## VLMap Creation
It takes around 20 minutes to build a VLMap with around 1000 RGBD frames. We also provide a pre-built VLMap. Skip to the Landmark Indexing part of the code to directly try our map.

In [3]:

import os
data_dir = r"C:\Users\Andrew Jeon\OneDrive\Desktop\vlmaps\data\5LpN3gDmAk7_1"

# setup parameters
# @markdown meters per cell size
cs = 0.05 # @param {type: "number"}
VOXEL_SIZE = 0.05 # @param {type: "number"}
# @markdown map resolution (gs x gs)
gs = 1000 # @param {type: "integer"}
# @markdown camera height (used for filtering out points on the floor)
camera_height = 1.5 # @param {type: "number"}
# @markdown depth pixels subsample rate
depth_sample_rate = 100 # @param {type: "integer"}
# @markdown data where rgb, depth, pose are loaded and map are saved
data_dir = data_dir # @param {type: "string"}



In [4]:
import open3d as o3d
from utils.clip_mapping_utils import load_pose, load_semantic, load_obj2cls_dict, save_map, cvt_obj_id_2_cls_id, depth2pc, transform_pc, get_sim_cam_mat, pos2grid_id, project_point
import numpy as np
import cv2
from tqdm import tqdm

def load_depth(depth_filepath):
    with open(depth_filepath, 'rb') as f:
        depth = np.load(f)
    return depth

Jupyter environment detected.

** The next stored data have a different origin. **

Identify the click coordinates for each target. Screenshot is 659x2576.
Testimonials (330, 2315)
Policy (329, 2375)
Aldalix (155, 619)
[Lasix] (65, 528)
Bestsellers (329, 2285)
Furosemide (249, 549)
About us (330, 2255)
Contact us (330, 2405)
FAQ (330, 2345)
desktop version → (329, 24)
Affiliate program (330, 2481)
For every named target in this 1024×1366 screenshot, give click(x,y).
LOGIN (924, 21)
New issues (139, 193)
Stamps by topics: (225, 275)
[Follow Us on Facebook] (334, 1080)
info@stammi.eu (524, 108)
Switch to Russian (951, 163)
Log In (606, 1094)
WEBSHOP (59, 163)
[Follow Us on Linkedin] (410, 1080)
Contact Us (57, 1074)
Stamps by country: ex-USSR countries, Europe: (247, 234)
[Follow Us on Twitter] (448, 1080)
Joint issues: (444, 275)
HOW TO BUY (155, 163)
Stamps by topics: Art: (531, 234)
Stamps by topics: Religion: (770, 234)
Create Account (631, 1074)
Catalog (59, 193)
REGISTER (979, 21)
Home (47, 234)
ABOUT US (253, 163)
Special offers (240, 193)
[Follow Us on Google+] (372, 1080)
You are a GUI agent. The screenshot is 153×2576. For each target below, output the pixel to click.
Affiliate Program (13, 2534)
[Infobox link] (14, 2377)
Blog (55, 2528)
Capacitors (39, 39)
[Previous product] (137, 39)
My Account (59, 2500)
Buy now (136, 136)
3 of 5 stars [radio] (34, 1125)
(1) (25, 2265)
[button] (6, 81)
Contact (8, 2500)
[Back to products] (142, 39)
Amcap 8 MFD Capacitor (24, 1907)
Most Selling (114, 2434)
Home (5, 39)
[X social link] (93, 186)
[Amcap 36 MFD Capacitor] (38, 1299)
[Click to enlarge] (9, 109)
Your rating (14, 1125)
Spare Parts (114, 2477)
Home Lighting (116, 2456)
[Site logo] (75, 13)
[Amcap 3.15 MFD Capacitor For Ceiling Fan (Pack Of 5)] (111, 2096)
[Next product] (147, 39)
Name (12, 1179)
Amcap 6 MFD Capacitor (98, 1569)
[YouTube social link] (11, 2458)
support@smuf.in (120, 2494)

Enabling Open3D WebVisualizer.
[Open3D INFO] WebRTC GUI backend enabled.
[Open3D INFO] WebRTCWindowSystem: HTTP handshake server disabled.


In [5]:
cd "C:\Users\Andrew Jeon\OneDrive\Desktop\vlmaps"

C:\Users\Andrew Jeon\OneDrive\Desktop\vlmaps


In [6]:
from lseg.modules.models.lseg_net import LSegEncNet
from lseg.additional_utils.models import resize_image, pad_image, crop_image
import clip
import torch
import torchvision.transforms as transforms


img_save_dir = data_dir
mask_version = 1
crop_size = 480 # 480
base_size = 520 # 520
lang = "door,chair,ground,ceiling,other"
labels = lang.split(",")

device = "cuda" if torch.cuda.is_available() else "cpu"
print(device)
clip_version = "ViT-B/32"
clip_feat_dim = {'RN50': 1024, 'RN101': 512, 'RN50x4': 640, 'RN50x16': 768,
                'RN50x64': 1024, 'ViT-B/32': 512, 'ViT-B/16': 512, 'ViT-L/14': 768}[clip_version]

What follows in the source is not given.